┌─ RECORDS SHOWN

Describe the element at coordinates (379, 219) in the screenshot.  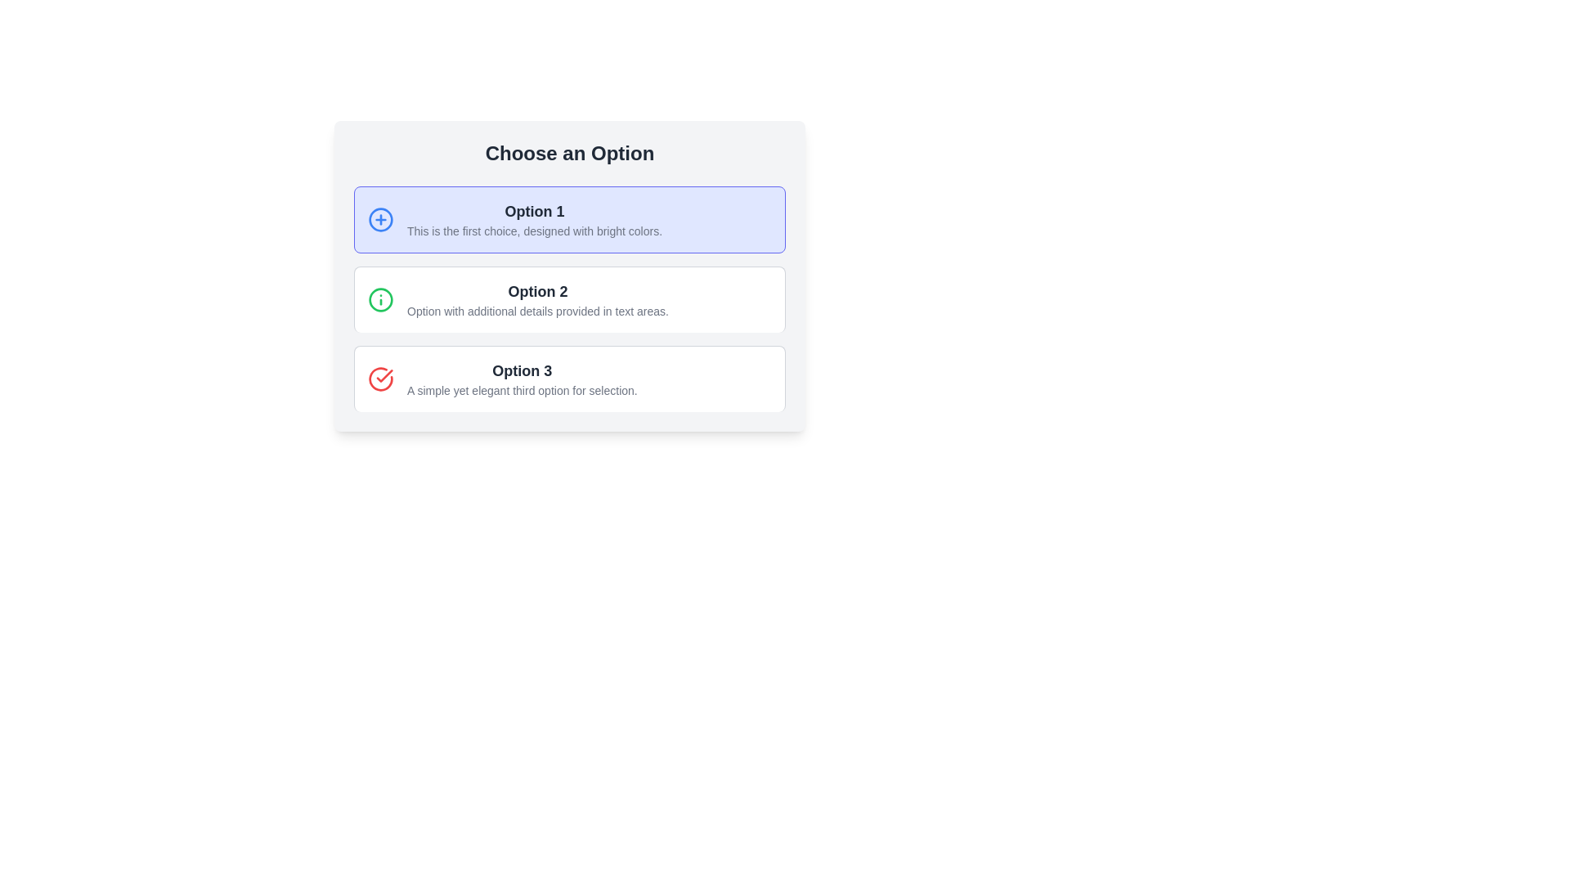
I see `the circular vector graphic with a plus symbol, which is the leftmost icon within the highlighted 'Option 1' block` at that location.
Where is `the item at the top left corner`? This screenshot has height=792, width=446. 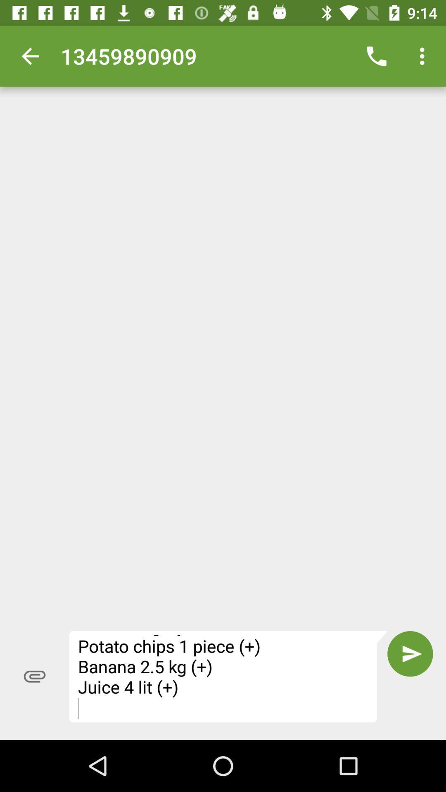 the item at the top left corner is located at coordinates (30, 56).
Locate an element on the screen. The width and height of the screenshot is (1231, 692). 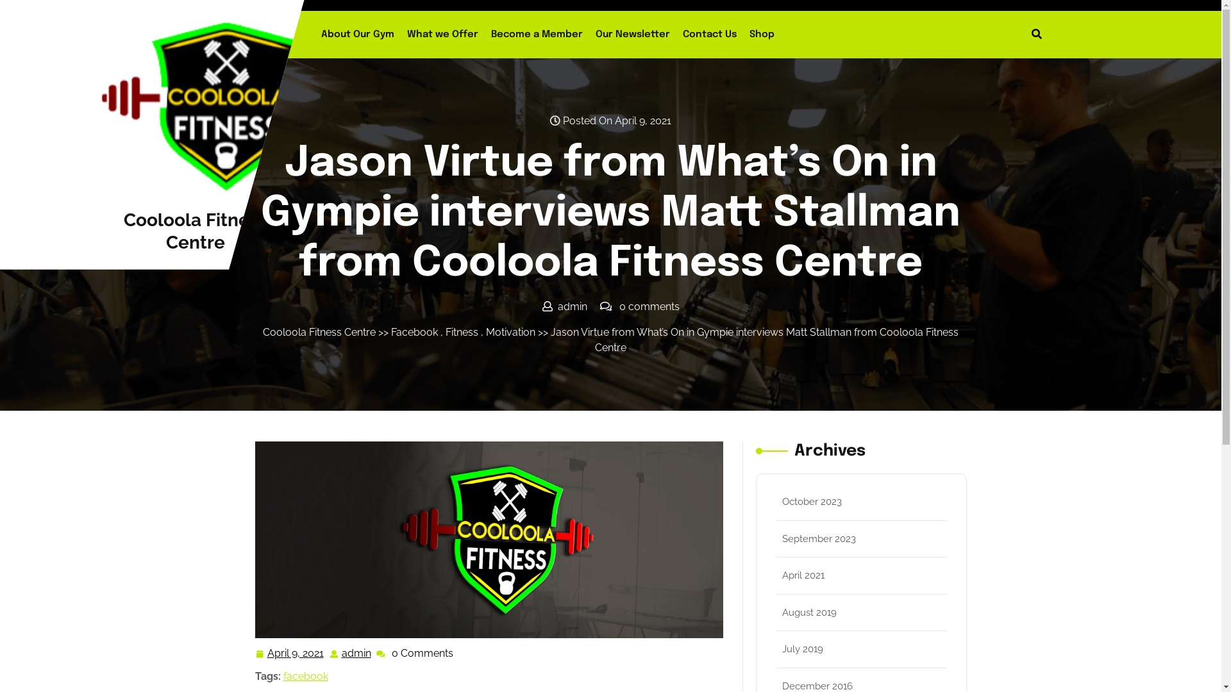
'April 9, 2021' is located at coordinates (264, 653).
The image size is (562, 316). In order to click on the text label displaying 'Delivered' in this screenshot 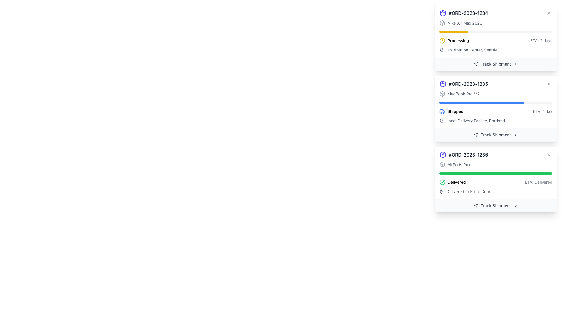, I will do `click(457, 182)`.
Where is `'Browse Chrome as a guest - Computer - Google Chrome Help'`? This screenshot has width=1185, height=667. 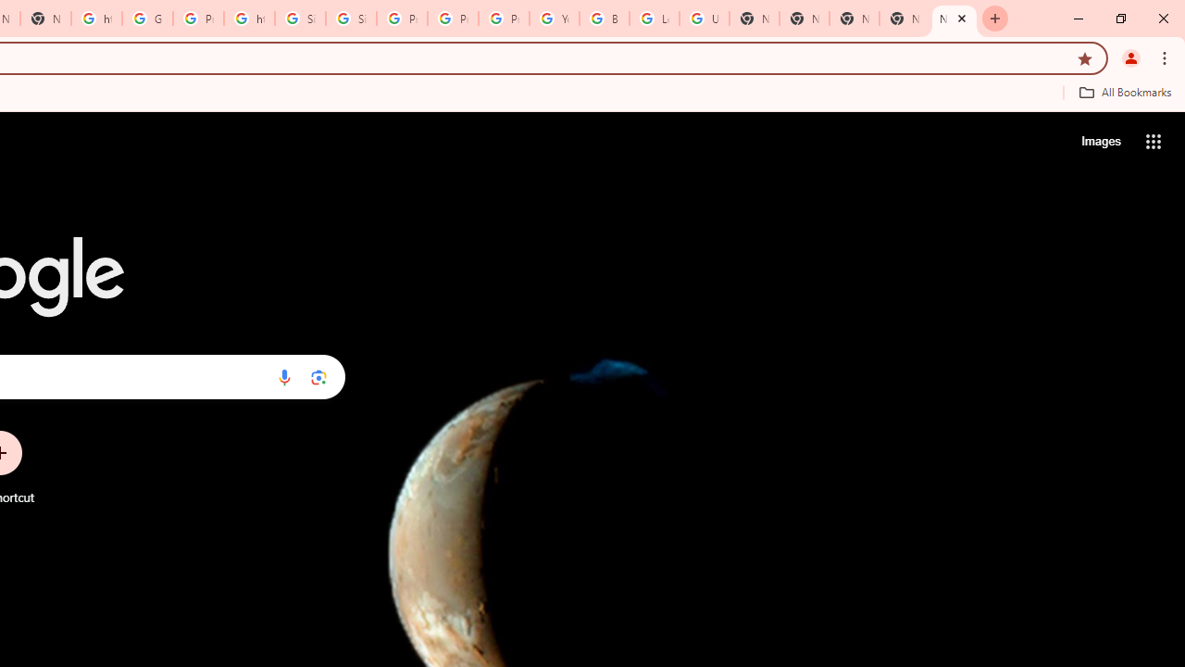 'Browse Chrome as a guest - Computer - Google Chrome Help' is located at coordinates (604, 19).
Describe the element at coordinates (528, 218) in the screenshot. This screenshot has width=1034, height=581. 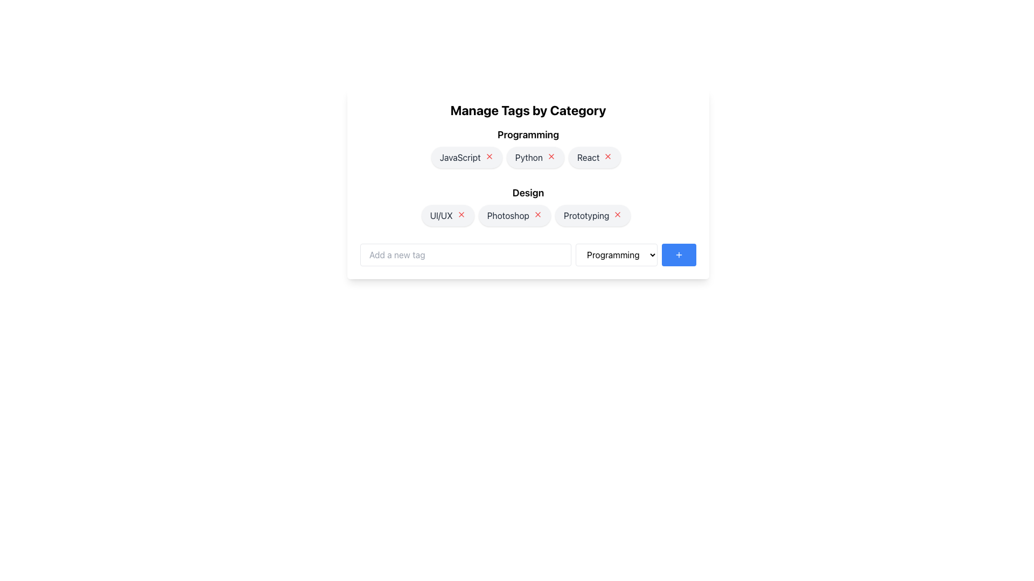
I see `the 'Photoshop' removable tag with a delete button` at that location.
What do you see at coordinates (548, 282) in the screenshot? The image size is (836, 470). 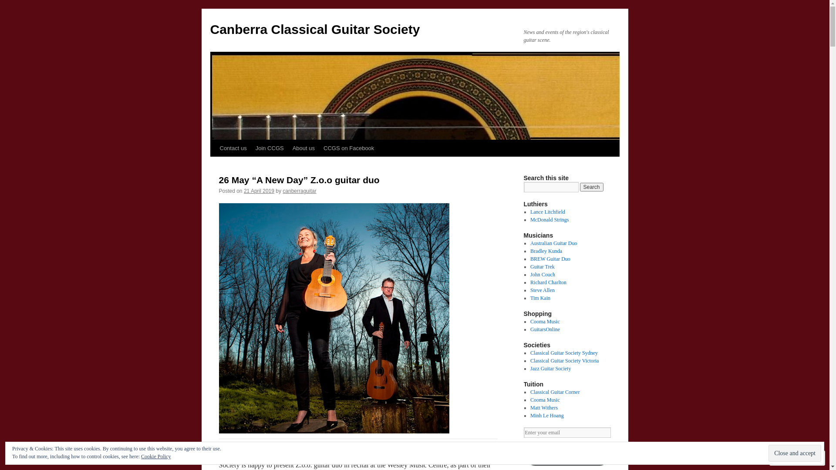 I see `'Richard Charlton'` at bounding box center [548, 282].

└─

PROBLEM REQUIREMENTS: Swap "element" for "item" in everything from the start of the entries down to the line containing "circular vector graphic", keeping all else the same and leaving the pictures out.

RESPONSE TO THE EXERCISE:
Describe the item at coordinates (379, 219) in the screenshot.  
I see `the circular vector graphic with a plus symbol, which is the leftmost icon within the highlighted 'Option 1' block` at that location.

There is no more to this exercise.